# GREAT AMERICAN BLUESMAN, JOHNNY WINTER has died @ 70



## pickn'fish (Jun 1, 2004)

Hendrix called Johnny his favorite player. Glad I got to catch the most excellent "Roots" CD tour in Dec. 2012. Saw him around Houston back in early 70's couple times and later on the Big Stage somewhere (Hofheinz?).
Looking forward to the new cd in September...


----------



## surfspeck (Jun 7, 2006)

wow, I just saw an old vintage picture of him last night at Lost Pines resort in Bastrop.

That's sucks, RIP JW!!


----------



## dunedawg (Jun 17, 2007)

Got to see him 20-25 years ago at the Bluesfest in Dallas. Played a headless Earlwine, and flat tore it up. I had all his recordings at the time. You almost had to be a guitar player to understand how good he was.


----------



## pickn'fish (Jun 1, 2004)

dunedawg said:


> Got to see him 20-25 years ago at the Bluesfest in Dallas. Played a headless Earlwine, and flat tore it up. I had all his recordings at the time. You almost had to be a guitar player to understand how good he was.

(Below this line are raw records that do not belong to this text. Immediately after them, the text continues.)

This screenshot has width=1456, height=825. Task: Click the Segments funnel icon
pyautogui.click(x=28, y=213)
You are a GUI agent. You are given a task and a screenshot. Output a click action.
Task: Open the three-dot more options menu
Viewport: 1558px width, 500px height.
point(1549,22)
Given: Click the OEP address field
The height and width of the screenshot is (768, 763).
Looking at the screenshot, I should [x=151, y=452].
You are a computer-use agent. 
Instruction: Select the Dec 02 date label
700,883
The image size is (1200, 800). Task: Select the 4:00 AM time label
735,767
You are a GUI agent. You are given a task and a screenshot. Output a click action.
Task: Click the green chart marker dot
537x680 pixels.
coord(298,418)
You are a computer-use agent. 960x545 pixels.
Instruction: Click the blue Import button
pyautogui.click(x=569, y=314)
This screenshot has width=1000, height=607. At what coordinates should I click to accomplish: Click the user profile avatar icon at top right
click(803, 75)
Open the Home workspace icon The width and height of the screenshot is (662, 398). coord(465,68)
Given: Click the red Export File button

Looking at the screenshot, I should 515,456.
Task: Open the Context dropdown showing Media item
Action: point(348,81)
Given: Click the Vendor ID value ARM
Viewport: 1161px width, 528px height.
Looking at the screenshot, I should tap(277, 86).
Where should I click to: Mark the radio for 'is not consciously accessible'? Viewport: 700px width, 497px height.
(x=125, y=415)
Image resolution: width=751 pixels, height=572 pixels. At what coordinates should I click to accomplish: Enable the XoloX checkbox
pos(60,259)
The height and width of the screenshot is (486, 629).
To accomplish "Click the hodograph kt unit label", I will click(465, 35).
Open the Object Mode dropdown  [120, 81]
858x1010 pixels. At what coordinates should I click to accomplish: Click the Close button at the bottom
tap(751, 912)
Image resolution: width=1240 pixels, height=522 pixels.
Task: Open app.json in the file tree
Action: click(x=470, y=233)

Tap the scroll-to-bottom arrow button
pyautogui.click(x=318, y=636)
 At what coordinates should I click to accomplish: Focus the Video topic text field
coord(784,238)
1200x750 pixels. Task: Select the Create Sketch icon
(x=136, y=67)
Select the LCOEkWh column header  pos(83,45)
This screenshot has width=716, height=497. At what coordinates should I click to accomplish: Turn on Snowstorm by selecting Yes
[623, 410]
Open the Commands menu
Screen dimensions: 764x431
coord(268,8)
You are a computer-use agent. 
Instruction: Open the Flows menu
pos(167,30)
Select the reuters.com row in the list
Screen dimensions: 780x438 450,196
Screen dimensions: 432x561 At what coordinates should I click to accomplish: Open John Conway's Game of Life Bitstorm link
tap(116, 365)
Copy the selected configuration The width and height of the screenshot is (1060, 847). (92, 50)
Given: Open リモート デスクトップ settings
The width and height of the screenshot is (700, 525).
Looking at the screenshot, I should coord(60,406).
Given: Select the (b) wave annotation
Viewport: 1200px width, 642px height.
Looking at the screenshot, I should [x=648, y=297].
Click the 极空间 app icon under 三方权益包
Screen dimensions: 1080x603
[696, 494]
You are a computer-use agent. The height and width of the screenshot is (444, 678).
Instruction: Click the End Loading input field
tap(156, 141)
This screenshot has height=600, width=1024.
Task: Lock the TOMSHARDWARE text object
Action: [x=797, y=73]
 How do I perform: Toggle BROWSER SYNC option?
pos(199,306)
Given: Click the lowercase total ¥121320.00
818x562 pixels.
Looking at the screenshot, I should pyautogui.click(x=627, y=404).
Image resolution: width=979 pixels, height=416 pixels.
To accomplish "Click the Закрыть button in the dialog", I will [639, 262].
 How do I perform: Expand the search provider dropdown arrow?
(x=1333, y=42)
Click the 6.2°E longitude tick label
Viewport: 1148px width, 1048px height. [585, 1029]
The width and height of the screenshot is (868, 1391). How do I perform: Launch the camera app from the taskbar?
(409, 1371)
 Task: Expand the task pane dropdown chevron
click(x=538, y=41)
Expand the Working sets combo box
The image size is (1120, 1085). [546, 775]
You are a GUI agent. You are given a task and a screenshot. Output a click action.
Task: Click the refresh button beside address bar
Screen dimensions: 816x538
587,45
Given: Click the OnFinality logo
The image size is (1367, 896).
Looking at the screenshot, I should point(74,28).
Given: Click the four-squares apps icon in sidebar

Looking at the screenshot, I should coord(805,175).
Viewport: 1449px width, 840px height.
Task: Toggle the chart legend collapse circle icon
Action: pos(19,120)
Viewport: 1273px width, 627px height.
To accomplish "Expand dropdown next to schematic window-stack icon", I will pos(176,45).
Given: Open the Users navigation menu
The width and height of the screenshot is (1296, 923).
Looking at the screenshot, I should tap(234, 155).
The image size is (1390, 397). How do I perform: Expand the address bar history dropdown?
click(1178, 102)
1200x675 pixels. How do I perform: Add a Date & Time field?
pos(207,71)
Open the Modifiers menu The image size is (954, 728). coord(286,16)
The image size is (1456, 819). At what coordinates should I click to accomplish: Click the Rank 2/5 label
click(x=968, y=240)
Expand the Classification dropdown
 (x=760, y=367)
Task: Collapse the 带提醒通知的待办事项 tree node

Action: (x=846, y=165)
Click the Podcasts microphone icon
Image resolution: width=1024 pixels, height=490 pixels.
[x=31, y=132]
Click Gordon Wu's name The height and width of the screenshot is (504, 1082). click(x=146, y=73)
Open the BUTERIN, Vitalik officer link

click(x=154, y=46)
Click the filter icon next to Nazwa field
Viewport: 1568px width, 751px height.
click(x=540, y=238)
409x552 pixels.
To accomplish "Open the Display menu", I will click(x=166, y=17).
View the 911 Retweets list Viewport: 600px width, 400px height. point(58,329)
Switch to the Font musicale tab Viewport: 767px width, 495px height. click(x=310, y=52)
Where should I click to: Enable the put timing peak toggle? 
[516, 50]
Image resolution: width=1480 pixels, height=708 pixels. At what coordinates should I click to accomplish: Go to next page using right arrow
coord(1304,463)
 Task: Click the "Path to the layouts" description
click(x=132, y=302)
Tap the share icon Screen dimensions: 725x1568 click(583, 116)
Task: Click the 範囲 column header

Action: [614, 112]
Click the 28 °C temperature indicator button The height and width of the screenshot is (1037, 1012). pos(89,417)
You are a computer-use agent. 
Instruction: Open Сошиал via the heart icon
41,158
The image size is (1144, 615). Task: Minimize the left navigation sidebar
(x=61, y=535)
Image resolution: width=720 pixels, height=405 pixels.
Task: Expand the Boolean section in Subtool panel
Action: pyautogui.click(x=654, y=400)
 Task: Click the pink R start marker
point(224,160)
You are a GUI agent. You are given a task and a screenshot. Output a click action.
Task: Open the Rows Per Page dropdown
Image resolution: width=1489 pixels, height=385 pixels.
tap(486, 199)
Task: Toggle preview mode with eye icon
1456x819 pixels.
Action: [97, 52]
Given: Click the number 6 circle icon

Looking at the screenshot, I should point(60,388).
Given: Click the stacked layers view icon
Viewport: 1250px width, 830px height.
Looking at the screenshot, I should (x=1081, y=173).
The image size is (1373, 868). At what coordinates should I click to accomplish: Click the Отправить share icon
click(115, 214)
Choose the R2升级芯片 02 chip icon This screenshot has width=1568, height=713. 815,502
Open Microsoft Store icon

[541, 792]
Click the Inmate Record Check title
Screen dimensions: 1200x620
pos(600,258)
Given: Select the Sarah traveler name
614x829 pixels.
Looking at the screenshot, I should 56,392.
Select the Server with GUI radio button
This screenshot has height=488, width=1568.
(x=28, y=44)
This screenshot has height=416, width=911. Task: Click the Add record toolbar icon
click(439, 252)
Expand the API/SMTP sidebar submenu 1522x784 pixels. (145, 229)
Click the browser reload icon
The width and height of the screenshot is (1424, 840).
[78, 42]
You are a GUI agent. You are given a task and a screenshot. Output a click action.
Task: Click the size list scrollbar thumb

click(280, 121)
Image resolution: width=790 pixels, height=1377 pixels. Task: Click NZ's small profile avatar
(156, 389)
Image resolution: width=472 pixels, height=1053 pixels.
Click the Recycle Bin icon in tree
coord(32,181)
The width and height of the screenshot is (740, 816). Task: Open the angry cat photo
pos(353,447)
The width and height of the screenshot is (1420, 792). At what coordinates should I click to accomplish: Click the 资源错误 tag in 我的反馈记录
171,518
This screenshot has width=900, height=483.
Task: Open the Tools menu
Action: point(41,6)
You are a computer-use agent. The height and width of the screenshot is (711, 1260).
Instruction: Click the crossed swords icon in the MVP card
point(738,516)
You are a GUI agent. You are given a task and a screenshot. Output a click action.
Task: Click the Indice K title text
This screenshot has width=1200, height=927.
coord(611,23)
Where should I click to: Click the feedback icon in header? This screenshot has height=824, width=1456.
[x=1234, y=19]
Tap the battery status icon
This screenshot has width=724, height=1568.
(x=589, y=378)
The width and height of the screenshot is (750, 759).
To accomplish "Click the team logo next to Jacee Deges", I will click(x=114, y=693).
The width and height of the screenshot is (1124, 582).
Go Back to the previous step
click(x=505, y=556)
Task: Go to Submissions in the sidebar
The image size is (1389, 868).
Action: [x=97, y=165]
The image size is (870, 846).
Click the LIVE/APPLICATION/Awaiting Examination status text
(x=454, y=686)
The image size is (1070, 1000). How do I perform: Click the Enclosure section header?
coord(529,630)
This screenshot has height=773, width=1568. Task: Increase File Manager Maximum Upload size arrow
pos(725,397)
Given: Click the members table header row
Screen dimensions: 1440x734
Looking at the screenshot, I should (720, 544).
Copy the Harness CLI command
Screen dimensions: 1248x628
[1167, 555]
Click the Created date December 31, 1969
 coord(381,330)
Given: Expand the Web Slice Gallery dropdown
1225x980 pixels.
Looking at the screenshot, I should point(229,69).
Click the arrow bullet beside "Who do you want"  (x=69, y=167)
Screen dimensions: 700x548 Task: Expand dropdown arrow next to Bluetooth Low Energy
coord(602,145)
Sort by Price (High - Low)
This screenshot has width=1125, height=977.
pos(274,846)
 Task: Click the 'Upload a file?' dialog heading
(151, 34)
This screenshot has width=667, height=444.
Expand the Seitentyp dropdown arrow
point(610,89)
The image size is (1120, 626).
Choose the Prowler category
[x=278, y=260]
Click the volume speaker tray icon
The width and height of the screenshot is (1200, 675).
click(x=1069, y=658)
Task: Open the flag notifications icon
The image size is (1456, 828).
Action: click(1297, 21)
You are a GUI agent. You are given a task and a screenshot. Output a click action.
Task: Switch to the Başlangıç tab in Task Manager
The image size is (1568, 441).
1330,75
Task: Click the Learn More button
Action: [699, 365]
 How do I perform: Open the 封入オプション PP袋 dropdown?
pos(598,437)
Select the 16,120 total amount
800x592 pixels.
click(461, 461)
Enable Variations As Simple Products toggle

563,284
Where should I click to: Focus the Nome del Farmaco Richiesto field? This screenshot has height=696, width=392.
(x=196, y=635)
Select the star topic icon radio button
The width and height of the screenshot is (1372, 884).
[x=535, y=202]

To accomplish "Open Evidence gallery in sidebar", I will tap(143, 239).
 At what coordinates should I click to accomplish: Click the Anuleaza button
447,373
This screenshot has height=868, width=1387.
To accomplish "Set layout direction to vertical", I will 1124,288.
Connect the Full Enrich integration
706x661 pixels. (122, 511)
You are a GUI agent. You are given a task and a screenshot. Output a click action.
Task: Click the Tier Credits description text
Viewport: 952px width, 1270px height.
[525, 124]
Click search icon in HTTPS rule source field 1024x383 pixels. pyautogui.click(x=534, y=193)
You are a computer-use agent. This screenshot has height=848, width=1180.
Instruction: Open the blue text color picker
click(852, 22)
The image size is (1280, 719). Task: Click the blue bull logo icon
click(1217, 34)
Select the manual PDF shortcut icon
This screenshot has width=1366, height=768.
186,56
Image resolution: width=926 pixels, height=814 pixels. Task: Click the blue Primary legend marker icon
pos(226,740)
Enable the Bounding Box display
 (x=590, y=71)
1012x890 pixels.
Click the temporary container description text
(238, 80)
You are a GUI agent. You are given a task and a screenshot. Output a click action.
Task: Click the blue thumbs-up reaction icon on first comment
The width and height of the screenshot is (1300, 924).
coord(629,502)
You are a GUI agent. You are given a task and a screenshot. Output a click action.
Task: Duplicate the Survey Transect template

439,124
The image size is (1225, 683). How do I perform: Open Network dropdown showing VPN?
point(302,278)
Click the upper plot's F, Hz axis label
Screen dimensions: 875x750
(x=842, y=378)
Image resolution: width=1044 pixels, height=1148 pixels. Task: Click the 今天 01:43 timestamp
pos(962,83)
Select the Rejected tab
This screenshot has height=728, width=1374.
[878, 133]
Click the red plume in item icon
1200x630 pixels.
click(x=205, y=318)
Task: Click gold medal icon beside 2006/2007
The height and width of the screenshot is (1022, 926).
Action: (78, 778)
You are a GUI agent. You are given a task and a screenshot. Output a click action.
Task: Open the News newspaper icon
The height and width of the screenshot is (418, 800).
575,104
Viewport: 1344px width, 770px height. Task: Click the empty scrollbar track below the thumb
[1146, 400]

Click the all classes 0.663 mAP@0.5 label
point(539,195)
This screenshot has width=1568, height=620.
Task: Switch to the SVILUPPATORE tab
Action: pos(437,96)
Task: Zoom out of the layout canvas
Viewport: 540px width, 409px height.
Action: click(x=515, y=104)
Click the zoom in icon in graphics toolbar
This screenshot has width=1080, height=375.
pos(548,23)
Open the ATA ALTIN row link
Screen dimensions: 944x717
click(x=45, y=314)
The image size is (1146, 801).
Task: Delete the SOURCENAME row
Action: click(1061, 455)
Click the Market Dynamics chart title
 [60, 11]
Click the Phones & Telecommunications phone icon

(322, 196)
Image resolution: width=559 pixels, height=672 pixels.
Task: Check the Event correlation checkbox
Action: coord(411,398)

Yessir, dune. A guitar player's player. Fluent on slide, too. Check his chops & TONE on a recent YTube.1970 Europe. Epic...


----------



## redexpress (Apr 5, 2010)

Dang, I heard nothing about this. Used to catch him in small clubs in Houston before his big money contract with Columbia. Standing on the landing at Love Street Light Circus shooting the bull. 
Sad news.


----------